ASSIGNMENT: Write down exactly the lines of the records below, beginning with the first and ending with the line that includes "The height and width of the screenshot is (221, 350).".

EXERCISE DATA:
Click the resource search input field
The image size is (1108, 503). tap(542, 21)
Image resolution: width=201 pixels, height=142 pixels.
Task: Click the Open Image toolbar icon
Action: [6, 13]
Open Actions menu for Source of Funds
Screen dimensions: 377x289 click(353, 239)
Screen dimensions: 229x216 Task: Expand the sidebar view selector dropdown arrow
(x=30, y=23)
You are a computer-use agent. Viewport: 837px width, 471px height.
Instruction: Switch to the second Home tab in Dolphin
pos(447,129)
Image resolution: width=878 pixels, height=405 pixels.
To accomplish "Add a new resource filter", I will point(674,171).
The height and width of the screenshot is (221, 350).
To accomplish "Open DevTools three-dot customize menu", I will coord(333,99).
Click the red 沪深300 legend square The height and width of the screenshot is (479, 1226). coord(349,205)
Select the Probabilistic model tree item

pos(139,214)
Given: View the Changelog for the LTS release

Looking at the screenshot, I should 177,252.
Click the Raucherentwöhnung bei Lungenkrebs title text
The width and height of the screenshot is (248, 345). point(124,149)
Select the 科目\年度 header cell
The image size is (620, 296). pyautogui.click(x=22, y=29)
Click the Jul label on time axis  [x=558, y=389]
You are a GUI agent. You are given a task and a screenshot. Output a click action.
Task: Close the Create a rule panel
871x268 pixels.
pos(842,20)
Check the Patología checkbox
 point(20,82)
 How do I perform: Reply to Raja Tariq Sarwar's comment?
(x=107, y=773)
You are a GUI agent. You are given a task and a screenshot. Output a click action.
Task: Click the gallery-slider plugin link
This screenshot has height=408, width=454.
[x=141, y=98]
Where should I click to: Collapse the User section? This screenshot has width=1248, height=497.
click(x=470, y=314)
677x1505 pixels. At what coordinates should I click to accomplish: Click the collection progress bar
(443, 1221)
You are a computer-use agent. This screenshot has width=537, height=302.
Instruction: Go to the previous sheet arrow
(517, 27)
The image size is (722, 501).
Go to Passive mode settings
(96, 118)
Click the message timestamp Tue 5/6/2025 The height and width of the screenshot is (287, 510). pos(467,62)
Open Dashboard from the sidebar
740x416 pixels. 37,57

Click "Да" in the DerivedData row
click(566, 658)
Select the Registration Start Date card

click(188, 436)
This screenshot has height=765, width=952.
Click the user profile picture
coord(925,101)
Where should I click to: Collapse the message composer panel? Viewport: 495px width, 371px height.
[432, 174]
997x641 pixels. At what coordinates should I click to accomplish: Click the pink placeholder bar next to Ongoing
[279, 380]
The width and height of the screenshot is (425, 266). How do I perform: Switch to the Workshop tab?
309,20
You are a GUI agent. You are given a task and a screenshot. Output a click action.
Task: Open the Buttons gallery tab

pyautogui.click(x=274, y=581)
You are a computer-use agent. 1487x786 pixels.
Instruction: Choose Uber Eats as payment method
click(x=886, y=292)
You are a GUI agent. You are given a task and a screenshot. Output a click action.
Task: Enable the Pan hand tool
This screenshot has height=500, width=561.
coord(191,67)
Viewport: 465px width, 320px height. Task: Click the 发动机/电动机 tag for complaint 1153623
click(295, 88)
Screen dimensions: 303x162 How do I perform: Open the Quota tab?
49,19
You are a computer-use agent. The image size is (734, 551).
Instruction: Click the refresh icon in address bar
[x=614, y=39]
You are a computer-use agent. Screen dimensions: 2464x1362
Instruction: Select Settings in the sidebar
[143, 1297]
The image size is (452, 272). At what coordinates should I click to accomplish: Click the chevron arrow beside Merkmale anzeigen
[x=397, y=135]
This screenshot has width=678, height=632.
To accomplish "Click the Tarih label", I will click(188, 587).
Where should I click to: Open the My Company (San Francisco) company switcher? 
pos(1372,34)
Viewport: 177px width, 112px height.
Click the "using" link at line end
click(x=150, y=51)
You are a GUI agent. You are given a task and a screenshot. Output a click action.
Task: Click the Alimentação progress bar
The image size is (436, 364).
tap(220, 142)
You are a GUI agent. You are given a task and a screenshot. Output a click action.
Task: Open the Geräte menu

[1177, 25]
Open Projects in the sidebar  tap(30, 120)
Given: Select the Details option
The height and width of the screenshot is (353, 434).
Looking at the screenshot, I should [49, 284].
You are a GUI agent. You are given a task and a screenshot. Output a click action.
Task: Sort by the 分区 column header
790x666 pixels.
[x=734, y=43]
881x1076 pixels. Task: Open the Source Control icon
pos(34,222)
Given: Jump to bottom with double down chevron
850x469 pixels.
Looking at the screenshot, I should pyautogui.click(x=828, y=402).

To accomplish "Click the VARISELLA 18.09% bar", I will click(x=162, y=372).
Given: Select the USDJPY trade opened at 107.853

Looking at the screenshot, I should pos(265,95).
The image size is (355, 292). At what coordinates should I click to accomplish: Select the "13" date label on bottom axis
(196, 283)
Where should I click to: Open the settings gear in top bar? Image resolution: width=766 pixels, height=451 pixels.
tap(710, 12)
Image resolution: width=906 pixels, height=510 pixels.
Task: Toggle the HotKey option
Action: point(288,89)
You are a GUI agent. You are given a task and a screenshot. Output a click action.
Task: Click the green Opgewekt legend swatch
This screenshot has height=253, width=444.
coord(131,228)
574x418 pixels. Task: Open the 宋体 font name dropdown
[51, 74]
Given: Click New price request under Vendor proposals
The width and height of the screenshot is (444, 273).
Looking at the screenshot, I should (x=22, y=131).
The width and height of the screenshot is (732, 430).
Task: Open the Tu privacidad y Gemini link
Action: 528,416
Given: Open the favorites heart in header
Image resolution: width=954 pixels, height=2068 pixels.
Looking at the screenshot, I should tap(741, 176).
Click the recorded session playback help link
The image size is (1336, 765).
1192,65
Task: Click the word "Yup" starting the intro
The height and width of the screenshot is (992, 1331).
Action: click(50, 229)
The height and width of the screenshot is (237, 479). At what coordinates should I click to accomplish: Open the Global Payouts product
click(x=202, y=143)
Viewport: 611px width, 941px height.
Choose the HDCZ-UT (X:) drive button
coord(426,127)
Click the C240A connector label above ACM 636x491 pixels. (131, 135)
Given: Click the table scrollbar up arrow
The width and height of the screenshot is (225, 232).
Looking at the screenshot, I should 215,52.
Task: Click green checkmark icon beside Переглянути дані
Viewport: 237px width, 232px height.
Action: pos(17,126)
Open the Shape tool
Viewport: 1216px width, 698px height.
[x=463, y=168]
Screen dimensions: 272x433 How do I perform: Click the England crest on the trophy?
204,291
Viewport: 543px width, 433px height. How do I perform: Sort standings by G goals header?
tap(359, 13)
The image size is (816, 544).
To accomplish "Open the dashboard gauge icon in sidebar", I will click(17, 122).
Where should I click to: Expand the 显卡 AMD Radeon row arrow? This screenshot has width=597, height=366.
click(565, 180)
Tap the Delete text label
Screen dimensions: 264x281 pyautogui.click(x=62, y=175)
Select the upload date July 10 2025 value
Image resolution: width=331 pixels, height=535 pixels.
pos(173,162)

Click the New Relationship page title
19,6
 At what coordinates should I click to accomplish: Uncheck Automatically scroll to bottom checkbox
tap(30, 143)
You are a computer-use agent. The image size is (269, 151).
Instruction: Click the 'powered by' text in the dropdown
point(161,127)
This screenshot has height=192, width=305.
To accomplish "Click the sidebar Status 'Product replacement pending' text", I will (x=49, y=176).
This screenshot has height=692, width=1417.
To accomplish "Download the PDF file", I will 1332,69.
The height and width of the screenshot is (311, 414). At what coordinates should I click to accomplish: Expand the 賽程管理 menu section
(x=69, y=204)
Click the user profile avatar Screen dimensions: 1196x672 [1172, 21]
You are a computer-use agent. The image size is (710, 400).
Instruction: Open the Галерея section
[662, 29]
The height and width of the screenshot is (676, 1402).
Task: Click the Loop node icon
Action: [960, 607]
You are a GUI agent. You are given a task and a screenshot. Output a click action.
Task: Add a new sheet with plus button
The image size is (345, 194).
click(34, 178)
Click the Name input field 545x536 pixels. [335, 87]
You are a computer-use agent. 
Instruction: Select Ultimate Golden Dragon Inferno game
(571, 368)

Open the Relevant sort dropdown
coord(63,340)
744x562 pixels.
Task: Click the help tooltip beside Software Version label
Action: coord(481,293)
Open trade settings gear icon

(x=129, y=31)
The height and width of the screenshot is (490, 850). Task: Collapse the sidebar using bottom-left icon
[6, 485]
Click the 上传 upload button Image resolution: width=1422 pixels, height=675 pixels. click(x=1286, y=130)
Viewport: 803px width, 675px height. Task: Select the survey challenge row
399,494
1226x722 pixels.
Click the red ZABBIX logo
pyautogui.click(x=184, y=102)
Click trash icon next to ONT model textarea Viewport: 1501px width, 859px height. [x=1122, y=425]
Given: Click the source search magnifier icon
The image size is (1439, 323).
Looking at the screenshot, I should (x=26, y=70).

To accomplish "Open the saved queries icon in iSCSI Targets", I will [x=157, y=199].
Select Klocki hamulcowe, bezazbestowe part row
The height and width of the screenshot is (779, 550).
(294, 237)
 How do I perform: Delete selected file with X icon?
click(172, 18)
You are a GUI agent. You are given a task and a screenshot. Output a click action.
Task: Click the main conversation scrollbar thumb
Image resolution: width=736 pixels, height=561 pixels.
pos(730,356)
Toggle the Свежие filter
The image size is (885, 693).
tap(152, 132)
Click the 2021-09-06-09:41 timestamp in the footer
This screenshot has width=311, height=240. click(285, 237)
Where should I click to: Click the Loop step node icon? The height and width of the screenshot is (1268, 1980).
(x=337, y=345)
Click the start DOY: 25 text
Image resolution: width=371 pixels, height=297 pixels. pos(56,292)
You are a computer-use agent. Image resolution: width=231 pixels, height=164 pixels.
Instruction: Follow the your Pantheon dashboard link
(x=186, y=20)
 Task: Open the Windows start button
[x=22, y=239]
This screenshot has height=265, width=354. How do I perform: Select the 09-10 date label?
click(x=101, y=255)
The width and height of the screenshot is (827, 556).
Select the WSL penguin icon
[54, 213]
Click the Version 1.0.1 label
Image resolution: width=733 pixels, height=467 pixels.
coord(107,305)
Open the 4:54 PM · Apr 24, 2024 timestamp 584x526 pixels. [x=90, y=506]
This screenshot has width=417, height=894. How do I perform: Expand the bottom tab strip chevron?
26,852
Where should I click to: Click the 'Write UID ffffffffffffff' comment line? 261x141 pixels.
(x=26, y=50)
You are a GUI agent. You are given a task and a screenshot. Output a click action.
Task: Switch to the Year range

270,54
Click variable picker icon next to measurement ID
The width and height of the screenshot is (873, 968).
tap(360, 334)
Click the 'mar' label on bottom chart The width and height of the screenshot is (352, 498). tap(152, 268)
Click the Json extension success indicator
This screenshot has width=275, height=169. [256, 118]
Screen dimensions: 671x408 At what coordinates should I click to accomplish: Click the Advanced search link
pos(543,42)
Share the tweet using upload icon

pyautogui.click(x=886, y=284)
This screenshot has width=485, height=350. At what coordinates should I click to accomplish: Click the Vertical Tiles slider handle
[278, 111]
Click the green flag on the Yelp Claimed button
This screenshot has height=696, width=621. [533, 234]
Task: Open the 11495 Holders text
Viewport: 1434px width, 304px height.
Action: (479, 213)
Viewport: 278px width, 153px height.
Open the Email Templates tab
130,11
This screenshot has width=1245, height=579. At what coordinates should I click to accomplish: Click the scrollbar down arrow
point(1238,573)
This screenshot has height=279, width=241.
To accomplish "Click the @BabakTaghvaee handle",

EXERCISE RESPONSE:
Click the resource search input field
The image size is (1108, 503). tap(542, 21)
Image resolution: width=201 pixels, height=142 pixels.
Task: Click the Open Image toolbar icon
Action: [6, 13]
Open Actions menu for Source of Funds
Screen dimensions: 377x289 click(353, 239)
Screen dimensions: 229x216 Task: Expand the sidebar view selector dropdown arrow
(x=30, y=23)
You are a computer-use agent. Viewport: 837px width, 471px height.
Instruction: Switch to the second Home tab in Dolphin
pos(447,129)
Image resolution: width=878 pixels, height=405 pixels.
To accomplish "Add a new resource filter", I will point(674,171).
The height and width of the screenshot is (221, 350).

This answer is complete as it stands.